→ WHAT THE EXERCISE ASKS: A copy is needed of each line in the records that has the word "checkmark".

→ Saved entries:
══════

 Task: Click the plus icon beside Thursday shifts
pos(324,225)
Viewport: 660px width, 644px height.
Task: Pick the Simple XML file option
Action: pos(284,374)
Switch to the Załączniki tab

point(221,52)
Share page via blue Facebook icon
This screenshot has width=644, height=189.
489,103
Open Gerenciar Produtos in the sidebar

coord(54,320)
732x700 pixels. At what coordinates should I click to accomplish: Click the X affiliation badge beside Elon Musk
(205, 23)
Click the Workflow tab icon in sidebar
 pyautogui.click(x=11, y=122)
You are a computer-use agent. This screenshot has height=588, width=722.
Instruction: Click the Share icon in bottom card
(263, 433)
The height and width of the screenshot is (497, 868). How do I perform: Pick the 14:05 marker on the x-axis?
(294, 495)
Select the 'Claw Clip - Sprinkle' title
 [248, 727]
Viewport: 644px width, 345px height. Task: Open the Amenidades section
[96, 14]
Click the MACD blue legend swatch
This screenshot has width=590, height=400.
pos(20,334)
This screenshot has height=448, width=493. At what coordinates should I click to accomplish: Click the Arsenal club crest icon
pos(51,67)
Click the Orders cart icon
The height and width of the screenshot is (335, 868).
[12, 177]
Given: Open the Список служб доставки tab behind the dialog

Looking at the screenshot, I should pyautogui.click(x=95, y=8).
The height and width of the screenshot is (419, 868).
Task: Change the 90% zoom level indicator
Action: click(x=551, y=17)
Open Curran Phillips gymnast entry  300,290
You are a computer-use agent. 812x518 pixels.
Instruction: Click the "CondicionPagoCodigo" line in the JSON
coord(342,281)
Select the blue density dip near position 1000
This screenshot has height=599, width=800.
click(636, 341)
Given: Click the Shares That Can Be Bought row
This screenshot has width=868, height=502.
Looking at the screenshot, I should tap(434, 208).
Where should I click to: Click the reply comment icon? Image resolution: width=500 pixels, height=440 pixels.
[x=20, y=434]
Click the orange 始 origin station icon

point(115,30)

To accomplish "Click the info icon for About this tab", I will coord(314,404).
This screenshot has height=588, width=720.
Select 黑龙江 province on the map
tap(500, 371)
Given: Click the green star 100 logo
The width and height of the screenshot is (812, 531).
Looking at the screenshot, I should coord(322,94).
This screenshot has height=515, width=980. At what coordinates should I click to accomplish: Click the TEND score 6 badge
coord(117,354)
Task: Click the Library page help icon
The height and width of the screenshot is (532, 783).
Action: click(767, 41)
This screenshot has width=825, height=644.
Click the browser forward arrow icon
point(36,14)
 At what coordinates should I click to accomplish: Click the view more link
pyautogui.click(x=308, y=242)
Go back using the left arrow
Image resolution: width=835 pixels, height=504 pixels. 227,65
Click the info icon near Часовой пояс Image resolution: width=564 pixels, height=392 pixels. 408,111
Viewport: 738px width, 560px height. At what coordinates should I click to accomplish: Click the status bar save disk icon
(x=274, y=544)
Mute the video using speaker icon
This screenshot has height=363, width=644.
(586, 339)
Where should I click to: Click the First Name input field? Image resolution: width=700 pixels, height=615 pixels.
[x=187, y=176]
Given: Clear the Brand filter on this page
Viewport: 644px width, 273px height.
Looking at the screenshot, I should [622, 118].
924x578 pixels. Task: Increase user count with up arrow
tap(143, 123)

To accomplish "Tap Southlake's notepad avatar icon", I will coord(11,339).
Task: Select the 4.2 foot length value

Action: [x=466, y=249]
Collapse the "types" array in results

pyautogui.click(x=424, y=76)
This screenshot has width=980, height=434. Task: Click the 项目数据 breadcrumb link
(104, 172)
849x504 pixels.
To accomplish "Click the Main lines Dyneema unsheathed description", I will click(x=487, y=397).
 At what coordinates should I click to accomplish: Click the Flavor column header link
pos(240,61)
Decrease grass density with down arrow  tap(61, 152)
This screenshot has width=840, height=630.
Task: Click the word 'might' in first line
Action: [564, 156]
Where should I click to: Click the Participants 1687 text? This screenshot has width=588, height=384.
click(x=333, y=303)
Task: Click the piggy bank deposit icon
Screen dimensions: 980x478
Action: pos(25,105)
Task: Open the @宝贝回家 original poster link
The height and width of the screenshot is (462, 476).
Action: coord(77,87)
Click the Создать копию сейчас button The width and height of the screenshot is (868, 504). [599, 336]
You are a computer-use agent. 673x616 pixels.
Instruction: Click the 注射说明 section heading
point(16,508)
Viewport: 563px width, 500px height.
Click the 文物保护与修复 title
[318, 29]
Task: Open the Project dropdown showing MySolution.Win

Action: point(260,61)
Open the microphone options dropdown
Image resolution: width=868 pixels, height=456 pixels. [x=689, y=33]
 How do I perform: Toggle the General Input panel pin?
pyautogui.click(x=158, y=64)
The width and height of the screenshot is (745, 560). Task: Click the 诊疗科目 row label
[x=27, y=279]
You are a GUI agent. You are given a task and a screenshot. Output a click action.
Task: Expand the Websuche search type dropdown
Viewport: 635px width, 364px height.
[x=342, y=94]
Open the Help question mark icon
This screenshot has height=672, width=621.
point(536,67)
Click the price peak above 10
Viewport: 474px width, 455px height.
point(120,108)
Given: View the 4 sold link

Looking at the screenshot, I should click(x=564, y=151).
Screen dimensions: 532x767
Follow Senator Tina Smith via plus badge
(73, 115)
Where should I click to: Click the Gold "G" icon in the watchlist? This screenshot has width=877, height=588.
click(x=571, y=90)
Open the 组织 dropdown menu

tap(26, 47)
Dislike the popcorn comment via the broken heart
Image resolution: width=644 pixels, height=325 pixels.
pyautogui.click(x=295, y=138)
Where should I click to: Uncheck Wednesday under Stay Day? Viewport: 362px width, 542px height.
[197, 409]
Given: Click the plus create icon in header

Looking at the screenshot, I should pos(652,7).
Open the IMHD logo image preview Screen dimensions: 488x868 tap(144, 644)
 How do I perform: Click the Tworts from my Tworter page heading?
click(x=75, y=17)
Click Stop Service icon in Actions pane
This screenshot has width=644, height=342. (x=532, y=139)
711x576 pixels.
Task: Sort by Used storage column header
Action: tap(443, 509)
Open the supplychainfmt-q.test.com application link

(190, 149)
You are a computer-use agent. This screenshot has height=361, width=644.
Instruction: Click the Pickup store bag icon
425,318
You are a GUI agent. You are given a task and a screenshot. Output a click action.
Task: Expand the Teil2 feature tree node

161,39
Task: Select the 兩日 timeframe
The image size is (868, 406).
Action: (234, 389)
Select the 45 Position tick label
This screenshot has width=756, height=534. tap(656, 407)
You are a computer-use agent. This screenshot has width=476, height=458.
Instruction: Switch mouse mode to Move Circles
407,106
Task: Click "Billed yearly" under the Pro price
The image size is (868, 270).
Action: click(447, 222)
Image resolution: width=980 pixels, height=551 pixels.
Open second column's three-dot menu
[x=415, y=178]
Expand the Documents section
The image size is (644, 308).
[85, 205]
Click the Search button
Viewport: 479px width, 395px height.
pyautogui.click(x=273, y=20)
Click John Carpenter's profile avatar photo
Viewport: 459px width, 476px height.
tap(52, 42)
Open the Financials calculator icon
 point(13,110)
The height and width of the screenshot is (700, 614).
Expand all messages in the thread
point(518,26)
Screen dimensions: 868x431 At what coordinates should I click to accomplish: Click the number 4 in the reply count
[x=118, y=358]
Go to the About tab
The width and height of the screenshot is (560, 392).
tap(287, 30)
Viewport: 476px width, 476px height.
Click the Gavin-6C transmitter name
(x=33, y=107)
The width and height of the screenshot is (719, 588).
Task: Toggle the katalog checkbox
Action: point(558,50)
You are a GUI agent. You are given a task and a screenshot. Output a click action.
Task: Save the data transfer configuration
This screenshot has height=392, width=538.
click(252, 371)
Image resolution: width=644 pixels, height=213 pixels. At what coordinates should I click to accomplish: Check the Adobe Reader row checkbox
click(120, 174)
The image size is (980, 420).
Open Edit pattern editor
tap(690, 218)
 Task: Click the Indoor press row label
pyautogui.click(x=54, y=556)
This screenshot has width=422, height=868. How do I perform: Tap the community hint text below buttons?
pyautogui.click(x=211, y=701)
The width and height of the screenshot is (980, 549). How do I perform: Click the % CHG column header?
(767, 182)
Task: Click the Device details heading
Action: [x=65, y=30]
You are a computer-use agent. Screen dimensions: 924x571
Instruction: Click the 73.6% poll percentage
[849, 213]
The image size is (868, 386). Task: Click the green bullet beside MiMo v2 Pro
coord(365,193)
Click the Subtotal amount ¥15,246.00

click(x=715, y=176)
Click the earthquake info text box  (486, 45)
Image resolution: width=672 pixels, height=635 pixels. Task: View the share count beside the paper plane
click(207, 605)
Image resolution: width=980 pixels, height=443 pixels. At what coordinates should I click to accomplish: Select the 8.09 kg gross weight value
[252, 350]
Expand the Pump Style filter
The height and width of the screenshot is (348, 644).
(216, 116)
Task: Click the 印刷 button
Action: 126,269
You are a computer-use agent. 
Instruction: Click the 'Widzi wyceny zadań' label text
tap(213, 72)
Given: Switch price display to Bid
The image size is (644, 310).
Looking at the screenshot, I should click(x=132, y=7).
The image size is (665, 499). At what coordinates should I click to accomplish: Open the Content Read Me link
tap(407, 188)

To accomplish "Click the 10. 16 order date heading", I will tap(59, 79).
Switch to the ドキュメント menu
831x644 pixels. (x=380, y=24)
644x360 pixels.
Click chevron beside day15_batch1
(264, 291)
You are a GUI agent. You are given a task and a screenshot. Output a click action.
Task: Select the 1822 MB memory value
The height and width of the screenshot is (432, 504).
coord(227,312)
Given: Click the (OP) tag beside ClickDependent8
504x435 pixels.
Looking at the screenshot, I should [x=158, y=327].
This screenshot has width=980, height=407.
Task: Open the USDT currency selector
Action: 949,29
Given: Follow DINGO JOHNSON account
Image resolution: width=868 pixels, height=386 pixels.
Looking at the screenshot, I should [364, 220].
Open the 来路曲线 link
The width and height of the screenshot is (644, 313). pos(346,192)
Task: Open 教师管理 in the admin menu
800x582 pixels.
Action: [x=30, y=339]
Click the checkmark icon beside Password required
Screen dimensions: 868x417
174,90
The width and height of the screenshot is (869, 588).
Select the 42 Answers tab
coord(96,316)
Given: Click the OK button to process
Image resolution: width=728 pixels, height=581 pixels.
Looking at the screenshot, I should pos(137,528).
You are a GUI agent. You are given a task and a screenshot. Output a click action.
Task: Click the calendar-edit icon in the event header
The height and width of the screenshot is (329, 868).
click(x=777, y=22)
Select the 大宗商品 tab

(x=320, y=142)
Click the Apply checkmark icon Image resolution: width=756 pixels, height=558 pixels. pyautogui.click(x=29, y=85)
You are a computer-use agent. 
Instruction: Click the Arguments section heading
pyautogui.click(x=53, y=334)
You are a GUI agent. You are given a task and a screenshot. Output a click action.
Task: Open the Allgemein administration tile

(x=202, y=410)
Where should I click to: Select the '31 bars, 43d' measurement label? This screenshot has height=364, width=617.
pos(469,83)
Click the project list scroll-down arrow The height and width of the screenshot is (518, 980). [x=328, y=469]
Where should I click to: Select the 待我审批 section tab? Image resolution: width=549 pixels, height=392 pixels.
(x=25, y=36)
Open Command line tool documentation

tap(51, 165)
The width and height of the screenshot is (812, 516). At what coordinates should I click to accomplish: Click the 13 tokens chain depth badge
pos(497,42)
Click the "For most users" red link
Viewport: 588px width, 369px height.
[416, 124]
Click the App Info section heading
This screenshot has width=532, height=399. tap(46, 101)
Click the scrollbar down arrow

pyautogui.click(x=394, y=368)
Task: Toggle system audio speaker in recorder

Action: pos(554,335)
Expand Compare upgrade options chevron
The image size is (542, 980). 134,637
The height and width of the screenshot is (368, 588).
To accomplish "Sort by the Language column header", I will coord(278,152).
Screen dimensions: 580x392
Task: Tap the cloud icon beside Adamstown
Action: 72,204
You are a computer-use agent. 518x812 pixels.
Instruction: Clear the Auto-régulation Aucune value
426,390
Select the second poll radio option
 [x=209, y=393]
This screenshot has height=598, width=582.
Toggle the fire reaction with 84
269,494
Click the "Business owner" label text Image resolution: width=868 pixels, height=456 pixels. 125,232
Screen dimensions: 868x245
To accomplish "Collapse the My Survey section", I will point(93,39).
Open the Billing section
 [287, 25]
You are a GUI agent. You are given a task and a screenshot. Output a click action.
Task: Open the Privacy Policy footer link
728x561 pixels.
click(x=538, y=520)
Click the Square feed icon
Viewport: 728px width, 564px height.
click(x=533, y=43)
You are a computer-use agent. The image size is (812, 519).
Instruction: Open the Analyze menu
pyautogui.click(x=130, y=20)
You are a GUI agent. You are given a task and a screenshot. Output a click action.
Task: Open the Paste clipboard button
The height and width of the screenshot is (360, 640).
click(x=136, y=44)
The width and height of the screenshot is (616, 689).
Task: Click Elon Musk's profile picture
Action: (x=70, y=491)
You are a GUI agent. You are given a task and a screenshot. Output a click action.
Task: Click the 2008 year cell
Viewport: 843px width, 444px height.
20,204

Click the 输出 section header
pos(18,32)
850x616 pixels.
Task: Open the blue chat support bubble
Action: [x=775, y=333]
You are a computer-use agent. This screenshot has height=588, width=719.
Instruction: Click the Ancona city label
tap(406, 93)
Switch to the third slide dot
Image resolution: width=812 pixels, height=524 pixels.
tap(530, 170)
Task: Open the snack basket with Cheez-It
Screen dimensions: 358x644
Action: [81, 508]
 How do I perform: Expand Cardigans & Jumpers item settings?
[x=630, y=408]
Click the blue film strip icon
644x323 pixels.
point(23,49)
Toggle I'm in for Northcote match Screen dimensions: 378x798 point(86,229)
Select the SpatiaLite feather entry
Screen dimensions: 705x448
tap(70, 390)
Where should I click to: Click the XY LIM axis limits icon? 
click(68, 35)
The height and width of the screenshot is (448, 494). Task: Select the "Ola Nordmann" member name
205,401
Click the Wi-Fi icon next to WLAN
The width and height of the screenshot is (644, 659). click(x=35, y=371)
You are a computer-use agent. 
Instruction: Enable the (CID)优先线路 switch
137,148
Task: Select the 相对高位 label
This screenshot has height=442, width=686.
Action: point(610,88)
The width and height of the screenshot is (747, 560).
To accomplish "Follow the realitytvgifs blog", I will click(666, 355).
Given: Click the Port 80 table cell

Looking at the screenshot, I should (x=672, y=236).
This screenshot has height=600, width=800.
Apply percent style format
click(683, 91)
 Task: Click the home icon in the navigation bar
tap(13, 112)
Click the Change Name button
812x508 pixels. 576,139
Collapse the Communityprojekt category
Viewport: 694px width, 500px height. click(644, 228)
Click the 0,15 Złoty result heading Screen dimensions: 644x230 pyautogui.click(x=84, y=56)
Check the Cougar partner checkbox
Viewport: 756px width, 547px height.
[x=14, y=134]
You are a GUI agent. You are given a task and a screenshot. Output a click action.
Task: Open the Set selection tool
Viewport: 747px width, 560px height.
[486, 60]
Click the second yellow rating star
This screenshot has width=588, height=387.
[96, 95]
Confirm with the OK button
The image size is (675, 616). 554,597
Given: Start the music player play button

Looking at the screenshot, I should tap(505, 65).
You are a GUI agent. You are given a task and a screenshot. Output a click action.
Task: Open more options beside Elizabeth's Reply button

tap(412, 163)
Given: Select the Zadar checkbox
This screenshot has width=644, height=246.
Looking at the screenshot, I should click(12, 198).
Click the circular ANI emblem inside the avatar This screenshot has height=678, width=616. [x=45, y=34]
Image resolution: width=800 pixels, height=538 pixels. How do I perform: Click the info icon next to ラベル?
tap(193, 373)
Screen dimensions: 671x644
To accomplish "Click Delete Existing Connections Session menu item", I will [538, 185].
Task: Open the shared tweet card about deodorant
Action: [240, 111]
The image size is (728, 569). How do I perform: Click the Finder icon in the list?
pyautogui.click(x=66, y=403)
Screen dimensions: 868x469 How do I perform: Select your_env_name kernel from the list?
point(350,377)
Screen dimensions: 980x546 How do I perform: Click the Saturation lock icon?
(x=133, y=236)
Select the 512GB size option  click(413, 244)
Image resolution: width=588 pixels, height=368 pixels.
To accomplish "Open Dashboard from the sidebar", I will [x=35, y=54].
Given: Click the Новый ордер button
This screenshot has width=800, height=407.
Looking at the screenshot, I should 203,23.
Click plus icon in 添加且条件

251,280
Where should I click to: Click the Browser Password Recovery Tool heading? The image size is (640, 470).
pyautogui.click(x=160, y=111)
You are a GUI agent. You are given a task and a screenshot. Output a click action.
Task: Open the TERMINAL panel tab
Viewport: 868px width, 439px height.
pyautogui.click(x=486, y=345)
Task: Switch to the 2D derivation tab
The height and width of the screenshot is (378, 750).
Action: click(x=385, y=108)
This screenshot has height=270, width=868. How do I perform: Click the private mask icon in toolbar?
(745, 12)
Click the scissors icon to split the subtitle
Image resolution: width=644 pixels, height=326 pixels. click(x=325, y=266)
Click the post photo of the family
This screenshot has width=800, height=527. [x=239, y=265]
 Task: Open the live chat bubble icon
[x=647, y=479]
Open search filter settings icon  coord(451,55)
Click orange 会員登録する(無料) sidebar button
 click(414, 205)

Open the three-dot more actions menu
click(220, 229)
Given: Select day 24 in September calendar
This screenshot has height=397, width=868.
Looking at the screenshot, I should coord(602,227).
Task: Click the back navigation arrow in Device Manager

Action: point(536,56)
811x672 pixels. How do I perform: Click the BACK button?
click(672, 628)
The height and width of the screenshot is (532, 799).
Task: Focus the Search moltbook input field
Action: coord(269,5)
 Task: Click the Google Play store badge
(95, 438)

══════

→ WORKED SOLUTION:
Click the checkmark icon beside Password required
Click the Apply checkmark icon Image resolution: width=756 pixels, height=558 pixels. pyautogui.click(x=29, y=85)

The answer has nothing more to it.